Sunday, 24 October 2010

Welcome to 19th century free market capitalism

In previous posts I have talked about how neo-liberal 'free' market capitalism is a project which aims to take us back to the 19th Century. Privatisation, de-regulation, outsourcing, and labour market flexibility are all products of neo-liberalism. They are all intended to weaken the rights of working people and their ability to defend their standard of living.

We didn't just get the eight hour day, the weekend, pensions, paid holidays and decent working conditions given to us - our parents and grandparents had to fight for them against capitalist employers who had no intention of reducing their profits for our benefit. We made these gains through organisation, in trade unions and political parties which made democratic gains through the ballot box.
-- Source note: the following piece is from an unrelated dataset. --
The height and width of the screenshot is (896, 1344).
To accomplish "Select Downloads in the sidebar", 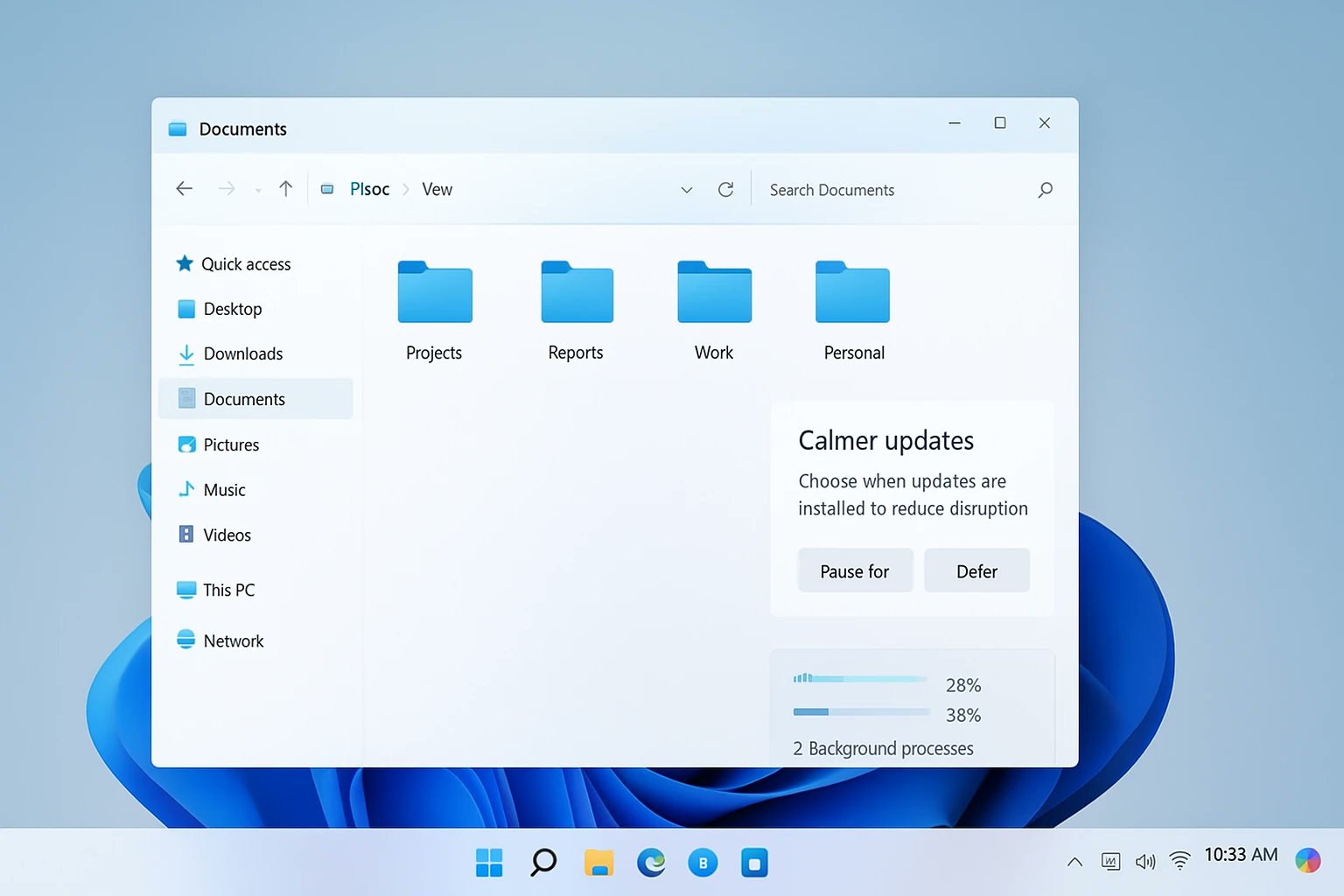I will click(242, 354).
The intention of neoliberalism is to roll back all the gains that working people made, and that would take us back to the 19th century. Neo-liberal politics has been dominant in the west for a generation - it started with Nixon in the USA and Thatcher in the UK. As ever, the Americans are ahead of us. In the USA there are 40 million poor people living in conditions that we in the UK would find shocking. Wages for working people have been static in the USA since the late 1970s, whilst those for the wealthiest have continued to grow ever greater. This isn't about some kind of entrepreneurship as they would like you to think, this is about the rich screwing the people who make them rich - workers.

Today, in the news we were given a glimpse of what '19th century - 21st' century Britain looks like. Romanian children were found labouring near Malvern, picking spring onions. The independent reported:

"The children were among 50 Romanian workers discovered picking spring onions in a field in the Kempsey area of Worcester by the Gangmaster's Licensing Authority (GLA). The seven children, aged between nine and 15, were being made to work from 7.30 in the morning until dusk, dressed in thin summer clothes, as temperatures dropped close to zero."
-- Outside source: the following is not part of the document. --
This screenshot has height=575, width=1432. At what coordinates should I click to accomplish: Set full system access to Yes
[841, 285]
Of course the Independent, indignant, but missing the point as usual, complained about human trafficking. This isn't human trafficking - its capitalism, pure and simple - this is what capitalism is about. This is what happens when you let the market run without regulation. This is what will happen more and more frequently here and in Europe and America until we bring the market under democratic control. We did it in the past and we can do it again. But when we do it next time we must ensure there is no going back.

1 comment:

Kamil said...

We have no capitalism.We have socializm or corporatioznizm.

If we had capitalism it would be no so much law.Economy is under control goverment. Youlook what is doing in parliament.